** Opening Input material block **
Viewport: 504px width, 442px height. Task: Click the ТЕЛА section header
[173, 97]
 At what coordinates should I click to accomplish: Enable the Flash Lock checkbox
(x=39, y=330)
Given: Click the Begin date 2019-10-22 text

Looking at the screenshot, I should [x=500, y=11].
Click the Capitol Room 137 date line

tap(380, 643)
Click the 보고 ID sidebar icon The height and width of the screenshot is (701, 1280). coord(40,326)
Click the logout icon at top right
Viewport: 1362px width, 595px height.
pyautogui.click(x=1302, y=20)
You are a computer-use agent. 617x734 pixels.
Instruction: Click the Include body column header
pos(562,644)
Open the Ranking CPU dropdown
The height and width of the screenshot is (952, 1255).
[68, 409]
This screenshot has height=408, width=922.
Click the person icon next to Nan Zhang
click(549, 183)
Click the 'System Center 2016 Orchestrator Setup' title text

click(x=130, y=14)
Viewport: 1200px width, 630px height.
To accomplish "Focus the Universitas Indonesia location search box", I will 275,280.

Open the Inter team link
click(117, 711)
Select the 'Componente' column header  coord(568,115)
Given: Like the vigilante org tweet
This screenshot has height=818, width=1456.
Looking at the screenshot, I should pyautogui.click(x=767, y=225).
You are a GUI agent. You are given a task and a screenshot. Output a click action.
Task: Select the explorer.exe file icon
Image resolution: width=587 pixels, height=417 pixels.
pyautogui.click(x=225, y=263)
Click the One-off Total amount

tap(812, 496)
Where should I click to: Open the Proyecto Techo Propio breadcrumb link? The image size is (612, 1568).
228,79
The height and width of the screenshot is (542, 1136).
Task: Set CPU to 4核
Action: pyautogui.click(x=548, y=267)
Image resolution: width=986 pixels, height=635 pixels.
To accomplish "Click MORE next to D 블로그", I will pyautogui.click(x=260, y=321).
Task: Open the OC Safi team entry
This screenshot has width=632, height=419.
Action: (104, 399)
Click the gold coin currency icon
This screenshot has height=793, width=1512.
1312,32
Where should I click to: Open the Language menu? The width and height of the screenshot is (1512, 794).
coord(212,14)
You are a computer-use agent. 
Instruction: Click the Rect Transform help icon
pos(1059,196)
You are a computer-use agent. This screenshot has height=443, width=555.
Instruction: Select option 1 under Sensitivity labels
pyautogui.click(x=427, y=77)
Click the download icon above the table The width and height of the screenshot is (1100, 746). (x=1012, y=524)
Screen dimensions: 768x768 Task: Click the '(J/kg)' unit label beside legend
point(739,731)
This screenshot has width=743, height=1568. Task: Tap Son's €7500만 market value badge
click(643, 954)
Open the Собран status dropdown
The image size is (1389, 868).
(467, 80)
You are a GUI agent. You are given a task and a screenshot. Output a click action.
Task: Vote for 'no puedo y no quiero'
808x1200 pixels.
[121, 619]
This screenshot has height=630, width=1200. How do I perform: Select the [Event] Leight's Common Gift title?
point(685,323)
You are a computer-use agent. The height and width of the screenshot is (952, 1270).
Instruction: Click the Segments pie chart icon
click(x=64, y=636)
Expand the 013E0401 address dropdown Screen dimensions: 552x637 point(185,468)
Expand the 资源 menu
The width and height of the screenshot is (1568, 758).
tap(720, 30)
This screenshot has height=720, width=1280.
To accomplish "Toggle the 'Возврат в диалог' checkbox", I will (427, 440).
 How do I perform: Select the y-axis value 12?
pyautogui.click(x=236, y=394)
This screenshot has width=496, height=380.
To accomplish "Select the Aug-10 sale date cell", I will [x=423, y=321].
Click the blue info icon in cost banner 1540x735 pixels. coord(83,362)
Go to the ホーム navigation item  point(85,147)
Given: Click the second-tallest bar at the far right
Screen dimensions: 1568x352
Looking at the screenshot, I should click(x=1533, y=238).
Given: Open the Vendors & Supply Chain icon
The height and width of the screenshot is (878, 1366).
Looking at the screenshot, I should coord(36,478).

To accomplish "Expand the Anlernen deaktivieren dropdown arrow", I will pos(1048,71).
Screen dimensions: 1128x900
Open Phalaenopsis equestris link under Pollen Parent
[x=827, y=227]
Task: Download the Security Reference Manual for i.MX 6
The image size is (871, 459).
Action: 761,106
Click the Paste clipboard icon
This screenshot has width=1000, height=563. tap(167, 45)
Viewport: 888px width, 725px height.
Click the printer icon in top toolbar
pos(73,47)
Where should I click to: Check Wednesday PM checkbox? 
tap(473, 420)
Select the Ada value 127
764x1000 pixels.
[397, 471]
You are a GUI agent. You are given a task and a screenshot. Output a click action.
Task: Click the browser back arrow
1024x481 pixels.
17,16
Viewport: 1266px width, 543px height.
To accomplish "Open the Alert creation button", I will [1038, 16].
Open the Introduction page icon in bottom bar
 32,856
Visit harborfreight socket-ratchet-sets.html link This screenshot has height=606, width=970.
** Closing Input material block **
Problem to solve:
Exact reproduction of the whole material is the required answer.

Written solution:
Viewport: 504px width, 442px height. Task: Click the ТЕЛА section header
[173, 97]
 At what coordinates should I click to accomplish: Enable the Flash Lock checkbox
(x=39, y=330)
Given: Click the Begin date 2019-10-22 text

Looking at the screenshot, I should [x=500, y=11].
Click the Capitol Room 137 date line

tap(380, 643)
Click the 보고 ID sidebar icon The height and width of the screenshot is (701, 1280). coord(40,326)
Click the logout icon at top right
Viewport: 1362px width, 595px height.
pyautogui.click(x=1302, y=20)
You are a computer-use agent. 617x734 pixels.
Instruction: Click the Include body column header
pos(562,644)
Open the Ranking CPU dropdown
The height and width of the screenshot is (952, 1255).
[68, 409]
This screenshot has height=408, width=922.
Click the person icon next to Nan Zhang
click(549, 183)
Click the 'System Center 2016 Orchestrator Setup' title text

click(x=130, y=14)
Viewport: 1200px width, 630px height.
To accomplish "Focus the Universitas Indonesia location search box", I will 275,280.

Open the Inter team link
click(117, 711)
Select the 'Componente' column header  coord(568,115)
Given: Like the vigilante org tweet
This screenshot has height=818, width=1456.
Looking at the screenshot, I should pyautogui.click(x=767, y=225).
You are a GUI agent. You are given a task and a screenshot. Output a click action.
Task: Select the explorer.exe file icon
Image resolution: width=587 pixels, height=417 pixels.
pyautogui.click(x=225, y=263)
Click the One-off Total amount

tap(812, 496)
Where should I click to: Open the Proyecto Techo Propio breadcrumb link? The image size is (612, 1568).
228,79
The height and width of the screenshot is (542, 1136).
Task: Set CPU to 4核
Action: pyautogui.click(x=548, y=267)
Image resolution: width=986 pixels, height=635 pixels.
To accomplish "Click MORE next to D 블로그", I will pyautogui.click(x=260, y=321).
Task: Open the OC Safi team entry
This screenshot has width=632, height=419.
Action: (104, 399)
Click the gold coin currency icon
This screenshot has height=793, width=1512.
1312,32
Where should I click to: Open the Language menu? The width and height of the screenshot is (1512, 794).
coord(212,14)
You are a computer-use agent. 
Instruction: Click the Rect Transform help icon
pos(1059,196)
You are a computer-use agent. This screenshot has height=443, width=555.
Instruction: Select option 1 under Sensitivity labels
pyautogui.click(x=427, y=77)
Click the download icon above the table The width and height of the screenshot is (1100, 746). (x=1012, y=524)
Screen dimensions: 768x768 Task: Click the '(J/kg)' unit label beside legend
point(739,731)
This screenshot has width=743, height=1568. Task: Tap Son's €7500만 market value badge
click(643, 954)
Open the Собран status dropdown
The image size is (1389, 868).
(467, 80)
You are a GUI agent. You are given a task and a screenshot. Output a click action.
Task: Vote for 'no puedo y no quiero'
808x1200 pixels.
[121, 619]
This screenshot has height=630, width=1200. How do I perform: Select the [Event] Leight's Common Gift title?
point(685,323)
You are a computer-use agent. The height and width of the screenshot is (952, 1270).
Instruction: Click the Segments pie chart icon
click(x=64, y=636)
Expand the 013E0401 address dropdown Screen dimensions: 552x637 point(185,468)
Expand the 资源 menu
The width and height of the screenshot is (1568, 758).
tap(720, 30)
This screenshot has height=720, width=1280.
To accomplish "Toggle the 'Возврат в диалог' checkbox", I will (427, 440).
 How do I perform: Select the y-axis value 12?
pyautogui.click(x=236, y=394)
This screenshot has width=496, height=380.
To accomplish "Select the Aug-10 sale date cell", I will [x=423, y=321].
Click the blue info icon in cost banner 1540x735 pixels. coord(83,362)
Go to the ホーム navigation item  point(85,147)
Given: Click the second-tallest bar at the far right
Screen dimensions: 1568x352
Looking at the screenshot, I should click(x=1533, y=238).
Given: Open the Vendors & Supply Chain icon
The height and width of the screenshot is (878, 1366).
Looking at the screenshot, I should coord(36,478).

To accomplish "Expand the Anlernen deaktivieren dropdown arrow", I will pos(1048,71).
Screen dimensions: 1128x900
Open Phalaenopsis equestris link under Pollen Parent
[x=827, y=227]
Task: Download the Security Reference Manual for i.MX 6
The image size is (871, 459).
Action: 761,106
Click the Paste clipboard icon
This screenshot has width=1000, height=563. tap(167, 45)
Viewport: 888px width, 725px height.
Click the printer icon in top toolbar
pos(73,47)
Where should I click to: Check Wednesday PM checkbox? 
tap(473, 420)
Select the Ada value 127
764x1000 pixels.
[397, 471]
You are a GUI agent. You are given a task and a screenshot. Output a click action.
Task: Click the browser back arrow
1024x481 pixels.
17,16
Viewport: 1266px width, 543px height.
To accomplish "Open the Alert creation button", I will [1038, 16].
Open the Introduction page icon in bottom bar
 32,856
Visit harborfreight socket-ratchet-sets.html link This screenshot has height=606, width=970.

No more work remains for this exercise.